§ Exercise:
Render every line of the records below as a JSON list of strings, one string per line, with blank lines omitted.

==== Stored rows

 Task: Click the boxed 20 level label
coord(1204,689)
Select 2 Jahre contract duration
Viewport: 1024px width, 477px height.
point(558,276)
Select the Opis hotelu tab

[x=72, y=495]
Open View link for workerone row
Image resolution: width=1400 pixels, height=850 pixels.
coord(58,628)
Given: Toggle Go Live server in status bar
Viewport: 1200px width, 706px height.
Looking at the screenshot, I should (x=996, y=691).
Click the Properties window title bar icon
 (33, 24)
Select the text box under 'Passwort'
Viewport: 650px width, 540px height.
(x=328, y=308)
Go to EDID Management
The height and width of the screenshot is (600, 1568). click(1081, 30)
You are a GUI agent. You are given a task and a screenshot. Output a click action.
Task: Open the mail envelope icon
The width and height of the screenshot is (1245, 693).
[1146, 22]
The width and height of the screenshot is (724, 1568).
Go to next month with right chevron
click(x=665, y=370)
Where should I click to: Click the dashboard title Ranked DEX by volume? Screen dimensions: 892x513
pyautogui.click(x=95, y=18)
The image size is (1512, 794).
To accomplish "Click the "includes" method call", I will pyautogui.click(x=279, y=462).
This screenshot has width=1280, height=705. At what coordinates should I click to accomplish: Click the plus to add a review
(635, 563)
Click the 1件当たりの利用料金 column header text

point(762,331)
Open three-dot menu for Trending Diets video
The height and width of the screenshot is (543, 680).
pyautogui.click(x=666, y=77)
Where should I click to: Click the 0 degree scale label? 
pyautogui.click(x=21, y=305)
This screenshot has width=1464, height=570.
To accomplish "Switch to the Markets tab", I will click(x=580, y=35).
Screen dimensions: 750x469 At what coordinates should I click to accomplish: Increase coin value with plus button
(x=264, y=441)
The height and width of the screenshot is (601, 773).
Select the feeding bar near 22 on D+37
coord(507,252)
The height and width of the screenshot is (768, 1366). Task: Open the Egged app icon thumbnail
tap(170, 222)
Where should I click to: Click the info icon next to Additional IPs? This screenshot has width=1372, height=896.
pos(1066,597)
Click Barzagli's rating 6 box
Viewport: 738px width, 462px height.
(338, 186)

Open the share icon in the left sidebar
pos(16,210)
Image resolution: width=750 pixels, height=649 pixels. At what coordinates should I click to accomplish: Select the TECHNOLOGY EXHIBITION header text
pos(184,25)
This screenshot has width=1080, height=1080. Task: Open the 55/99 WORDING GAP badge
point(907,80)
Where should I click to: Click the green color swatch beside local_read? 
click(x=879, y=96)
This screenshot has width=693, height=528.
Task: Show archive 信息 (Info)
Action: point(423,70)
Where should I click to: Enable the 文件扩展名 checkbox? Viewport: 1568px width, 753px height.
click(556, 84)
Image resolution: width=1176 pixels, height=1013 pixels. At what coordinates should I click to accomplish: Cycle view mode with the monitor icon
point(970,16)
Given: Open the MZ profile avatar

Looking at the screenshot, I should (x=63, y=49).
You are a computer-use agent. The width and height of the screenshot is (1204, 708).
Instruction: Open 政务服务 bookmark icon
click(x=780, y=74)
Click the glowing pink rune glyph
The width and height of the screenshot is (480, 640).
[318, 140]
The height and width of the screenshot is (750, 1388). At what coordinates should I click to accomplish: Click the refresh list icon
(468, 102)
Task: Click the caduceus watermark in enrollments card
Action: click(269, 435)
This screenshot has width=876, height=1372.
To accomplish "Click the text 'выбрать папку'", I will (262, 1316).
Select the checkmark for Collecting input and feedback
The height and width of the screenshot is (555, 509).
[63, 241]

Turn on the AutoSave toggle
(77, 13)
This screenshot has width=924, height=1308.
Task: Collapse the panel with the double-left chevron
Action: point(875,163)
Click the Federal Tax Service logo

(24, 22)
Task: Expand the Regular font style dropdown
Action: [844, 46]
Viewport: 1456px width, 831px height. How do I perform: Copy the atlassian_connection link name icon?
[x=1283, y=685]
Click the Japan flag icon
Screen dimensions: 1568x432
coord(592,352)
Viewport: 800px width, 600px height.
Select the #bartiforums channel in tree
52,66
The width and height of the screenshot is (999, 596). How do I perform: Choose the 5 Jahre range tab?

========

§ Exercise solution:
[
  " Task: Click the boxed 20 level label",
  "coord(1204,689)",
  "Select 2 Jahre contract duration",
  "Viewport: 1024px width, 477px height.",
  "point(558,276)",
  "Select the Opis hotelu tab",
  "[x=72, y=495]",
  "Open View link for workerone row",
  "Image resolution: width=1400 pixels, height=850 pixels.",
  "coord(58,628)",
  "Given: Toggle Go Live server in status bar",
  "Viewport: 1200px width, 706px height.",
  "Looking at the screenshot, I should (x=996, y=691).",
  "Click the Properties window title bar icon",
  " (33, 24)",
  "Select the text box under 'Passwort'",
  "Viewport: 650px width, 540px height.",
  "(x=328, y=308)",
  "Go to EDID Management",
  "The height and width of the screenshot is (600, 1568). click(1081, 30)",
  "You are a GUI agent. You are given a task and a screenshot. Output a click action.",
  "Task: Open the mail envelope icon",
  "The width and height of the screenshot is (1245, 693).",
  "[1146, 22]",
  "The width and height of the screenshot is (724, 1568).",
  "Go to next month with right chevron",
  "click(x=665, y=370)",
  "Where should I click to: Click the dashboard title Ranked DEX by volume? Screen dimensions: 892x513",
  "pyautogui.click(x=95, y=18)",
  "The image size is (1512, 794).",
  "To accomplish \"Click the \"includes\" method call\", I will pyautogui.click(x=279, y=462).",
  "This screenshot has width=1280, height=705. At what coordinates should I click to accomplish: Click the plus to add a review",
  "(635, 563)",
  "Click the 1件当たりの利用料金 column header text",
  "point(762,331)",
  "Open three-dot menu for Trending Diets video",
  "The height and width of the screenshot is (543, 680).",
  "pyautogui.click(x=666, y=77)",
  "Where should I click to: Click the 0 degree scale label? ",
  "pyautogui.click(x=21, y=305)",
  "This screenshot has width=1464, height=570.",
  "To accomplish \"Switch to the Markets tab\", I will click(x=580, y=35).",
  "Screen dimensions: 750x469 At what coordinates should I click to accomplish: Increase coin value with plus button",
  "(x=264, y=441)",
  "The height and width of the screenshot is (601, 773).",
  "Select the feeding bar near 22 on D+37",
  "coord(507,252)",
  "The height and width of the screenshot is (768, 1366). Task: Open the Egged app icon thumbnail",
  "tap(170, 222)",
  "Where should I click to: Click the info icon next to Additional IPs? This screenshot has width=1372, height=896.",
  "pos(1066,597)",
  "Click Barzagli's rating 6 box",
  "Viewport: 738px width, 462px height.",
  "(338, 186)",
  "Open the share icon in the left sidebar",
  "pos(16,210)",
  "Image resolution: width=750 pixels, height=649 pixels. At what coordinates should I click to accomplish: Select the TECHNOLOGY EXHIBITION header text",
  "pos(184,25)",
  "This screenshot has width=1080, height=1080. Task: Open the 55/99 WORDING GAP badge",
  "point(907,80)",
  "Where should I click to: Click the green color swatch beside local_read? ",
  "click(x=879, y=96)",
  "This screenshot has width=693, height=528.",
  "Task: Show archive 信息 (Info)",
  "Action: point(423,70)",
  "Where should I click to: Enable the 文件扩展名 checkbox? Viewport: 1568px width, 753px height.",
  "click(556, 84)",
  "Image resolution: width=1176 pixels, height=1013 pixels. At what coordinates should I click to accomplish: Cycle view mode with the monitor icon",
  "point(970,16)",
  "Given: Open the MZ profile avatar",
  "Looking at the screenshot, I should (x=63, y=49).",
  "You are a computer-use agent. The width and height of the screenshot is (1204, 708).",
  "Instruction: Open 政务服务 bookmark icon",
  "click(x=780, y=74)",
  "Click the glowing pink rune glyph",
  "The width and height of the screenshot is (480, 640).",
  "[318, 140]",
  "The height and width of the screenshot is (750, 1388). At what coordinates should I click to accomplish: Click the refresh list icon",
  "(468, 102)",
  "Task: Click the caduceus watermark in enrollments card",
  "Action: click(269, 435)",
  "This screenshot has width=876, height=1372.",
  "To accomplish \"Click the text 'выбрать папку'\", I will (262, 1316).",
  "Select the checkmark for Collecting input and feedback",
  "The height and width of the screenshot is (555, 509).",
  "[63, 241]",
  "Turn on the AutoSave toggle",
  "(77, 13)",
  "This screenshot has width=924, height=1308.",
  "Task: Collapse the panel with the double-left chevron",
  "Action: point(875,163)",
  "Click the Federal Tax Service logo",
  "(24, 22)",
  "Task: Expand the Regular font style dropdown",
  "Action: [844, 46]",
  "Viewport: 1456px width, 831px height. How do I perform: Copy the atlassian_connection link name icon?",
  "[x=1283, y=685]",
  "Click the Japan flag icon",
  "Screen dimensions: 1568x432",
  "coord(592,352)",
  "Viewport: 800px width, 600px height.",
  "Select the #bartiforums channel in tree",
  "52,66",
  "The width and height of the screenshot is (999, 596). How do I perform: Choose the 5 Jahre range tab?"
]